It struck the Alaska Peninsula on Monday, the European Mediterranean Seismological Centre (EMSC) said.

The earthquake struck 114km east of the city of Chignik and was a depth of 75km according to the EMSC.

No tsunami warning was issued after it struck.

Meteorologist Matthew Cappucci reported that the quake appeared to be an aftershock of an 8.2 earthquake that happened on July 29.

He said that aftershocks can last for months as well as being strong.

No tsunami threat was issued due to the mainly horizontal slip motion, he added.

The earthquake in July was the strongest to hit the US in 50 years. The epicentre struck off the coast of Alaska, causing tremors that could be felt throughout the state and setting tsunami alarms blaring.

The tsunami warning lasted nearly two hours and was in place as far south as Hawaii, with officials as far away as New Zealand assessing the potential threat.

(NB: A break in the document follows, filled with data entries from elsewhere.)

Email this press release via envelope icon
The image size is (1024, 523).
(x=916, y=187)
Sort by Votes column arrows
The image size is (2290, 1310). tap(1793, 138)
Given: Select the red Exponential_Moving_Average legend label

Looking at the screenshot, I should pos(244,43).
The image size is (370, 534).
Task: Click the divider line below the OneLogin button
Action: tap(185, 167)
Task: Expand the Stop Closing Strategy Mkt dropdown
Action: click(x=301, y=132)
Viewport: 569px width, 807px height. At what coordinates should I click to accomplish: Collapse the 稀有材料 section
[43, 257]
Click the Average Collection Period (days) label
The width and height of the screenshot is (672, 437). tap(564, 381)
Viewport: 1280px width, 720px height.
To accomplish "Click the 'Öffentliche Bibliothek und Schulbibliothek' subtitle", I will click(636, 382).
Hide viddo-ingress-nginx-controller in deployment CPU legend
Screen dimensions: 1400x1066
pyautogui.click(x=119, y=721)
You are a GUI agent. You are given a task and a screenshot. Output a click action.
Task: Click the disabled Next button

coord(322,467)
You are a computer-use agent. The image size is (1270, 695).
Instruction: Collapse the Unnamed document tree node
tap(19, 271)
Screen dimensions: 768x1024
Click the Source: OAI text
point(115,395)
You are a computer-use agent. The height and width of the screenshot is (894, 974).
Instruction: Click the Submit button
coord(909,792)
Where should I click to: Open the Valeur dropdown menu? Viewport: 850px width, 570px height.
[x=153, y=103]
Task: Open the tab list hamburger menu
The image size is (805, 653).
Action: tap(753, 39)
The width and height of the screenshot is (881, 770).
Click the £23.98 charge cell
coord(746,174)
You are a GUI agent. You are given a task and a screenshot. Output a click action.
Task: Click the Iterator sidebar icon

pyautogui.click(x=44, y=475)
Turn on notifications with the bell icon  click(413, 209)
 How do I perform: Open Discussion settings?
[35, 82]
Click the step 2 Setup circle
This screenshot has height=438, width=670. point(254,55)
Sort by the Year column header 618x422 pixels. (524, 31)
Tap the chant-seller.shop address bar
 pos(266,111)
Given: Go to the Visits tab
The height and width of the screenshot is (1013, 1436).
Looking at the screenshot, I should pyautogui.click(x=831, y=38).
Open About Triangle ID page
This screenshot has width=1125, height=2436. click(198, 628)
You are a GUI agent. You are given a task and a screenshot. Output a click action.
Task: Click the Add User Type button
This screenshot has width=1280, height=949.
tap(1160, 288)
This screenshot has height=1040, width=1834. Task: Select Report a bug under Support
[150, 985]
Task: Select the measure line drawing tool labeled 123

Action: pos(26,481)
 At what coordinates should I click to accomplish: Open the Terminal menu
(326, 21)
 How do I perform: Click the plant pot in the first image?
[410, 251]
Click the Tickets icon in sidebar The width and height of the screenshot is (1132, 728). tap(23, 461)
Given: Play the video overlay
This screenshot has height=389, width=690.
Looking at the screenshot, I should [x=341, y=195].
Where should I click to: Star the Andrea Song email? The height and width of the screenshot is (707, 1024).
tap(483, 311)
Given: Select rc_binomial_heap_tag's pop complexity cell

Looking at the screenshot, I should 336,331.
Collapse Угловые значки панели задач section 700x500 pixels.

A tsunami warning was issued soon afterward when the tremor was recorded off the coast of Perryville, meaning the two quakes were around 38 miles apart.

Residents in coastal areas are being urged to flee to higher ground after the first earthquake in July.

An alert sent to people's phones said: "The National Weather Service has issued a TSUNAMI WARNING. A series of powerful waves and strong currents may impact coasts near you.

"You are in danger. Get away from coastal waters.

"Move to higher ground or inland now. Keep away from the coast until local officials say it is safe to return."

Thankfully the earthquake did little damage to people or property.

Parts of Alaska are in the Ring of Fire, an area known for a huge number of earthquakes and volcanic eruptions that take place there.

The volatile Ring of Fire is a string of volcanoes and potential earthquake sites dotted around the boundaries of the Pacific Ocean.

Nearly 75% of the active volcanoes on earth are situated on the Pacific Ring of Fire while at least 90% of the major earthquakes occur in and around this zone.